El primer ministro israelí, Ariel Sharon, ha superado la operación a la que ha tenido que ser sometido esta mañana, tras un grave empeoramiento de su estado de salud, según han informado fuentes del hospital Hadasa Ein Karem. Sharon ha perdido parte de su intestino en la operación, en la que los médicos han tratado de desbloquear las arterias que nutren sangre a su aparato digestivo. Fuentes del hospital han confirmado que el estado del primer ministro israelí es muy grave, pero que de momento se encuentra estable y no se teme por su vida.

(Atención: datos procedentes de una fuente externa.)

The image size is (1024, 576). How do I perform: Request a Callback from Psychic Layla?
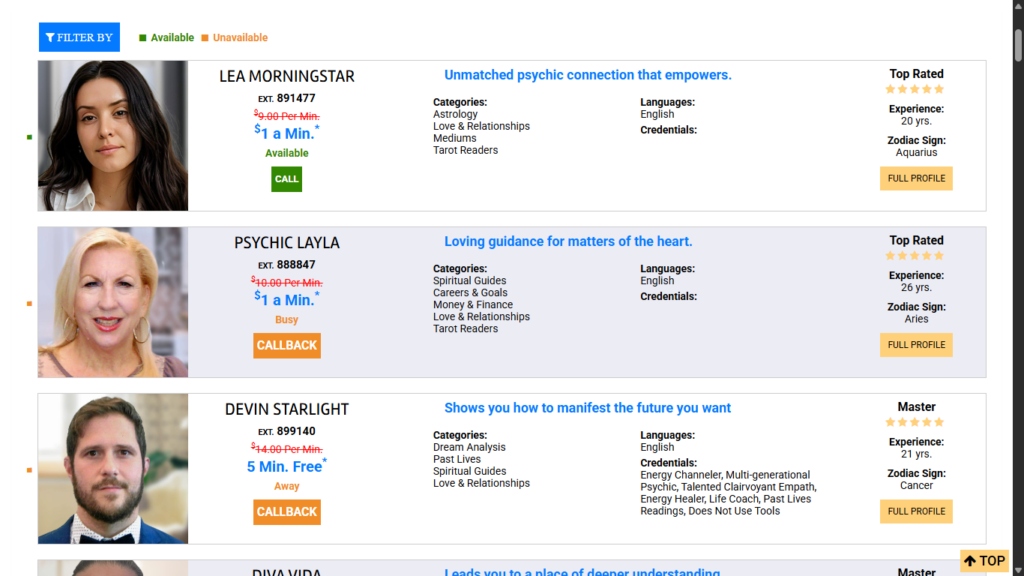tap(287, 345)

La operación, que comenzó a las 10.00 (hora peninsular española), y ha terminado unas cuatro horas después, se ha llevado a cabo a pesar de los temores de que el dirigente israelí no consiguiera sobrevivir una intervención quirúrgica debido al estado crítico en el que se encuentra desde anoche. Los médicos descubrieron esta mañana que la sangre no llegaba al estómago de Sharon y que su sistema digestivo estaba gravemente dañado con lo que decidieron que debían operarle de manera urgente.

Sharon ha sido trasladado de vuelta a la unidad de cuidados intensivos del hospital Hadasa Ein Karem, a las afueras de Jerusalén, después de una operación que ha durado cuatro horas.

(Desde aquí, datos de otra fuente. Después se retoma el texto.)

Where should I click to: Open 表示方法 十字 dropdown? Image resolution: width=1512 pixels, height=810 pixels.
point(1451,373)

Sharon se encuentra en coma desde que el pasado 4 de enero sufriera un gravísimo infarto cerebral que obligó a traspasar el Gobierno a su número dos, el ex alcalde de Jerusalén Ehud Olmert, que gobierna desde entonces de forma interina el Estado de Israel, hasta que se celebren las elecciones legislativas, previstas para el próximo 28 de marzo.

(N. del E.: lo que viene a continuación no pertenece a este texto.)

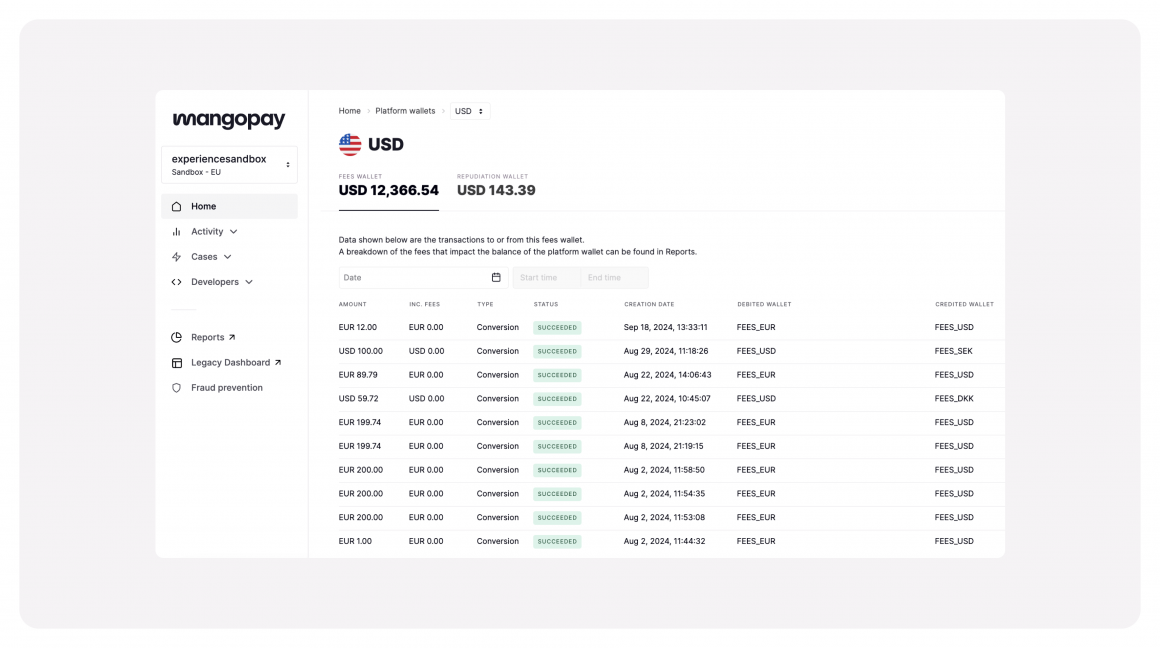Click the Reports pie chart icon
The image size is (1160, 648).
coord(177,338)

Desde que los médicos resolvieron el derrame cerebral, que hizo temer seriamente por la vida del primer ministro, su estado de salud, salvo algún que otro contratiempo, ha ido estabilizándose, aunque desde el principio se dio por hecho que su carrera política había terminado: si lograba recuperarse, era más que probable que, incluso en el mejor de los casos, las secuelas del derrame le incapacitasen para una vida normal; mucho más para la de primer ministro. A los pocos días se dijo que respondía a ciertos estímulos, pero no se han observado más cambios: sigue en coma e inconsciente.

Sharon ya había sufrido un accidente cerebral en el mes de diciembre, pero se trató de un leve infarto que, en principio, no había dejado ninguna consecuencia. Unos días después se pudo comprobar que había sido tan sólo un aviso.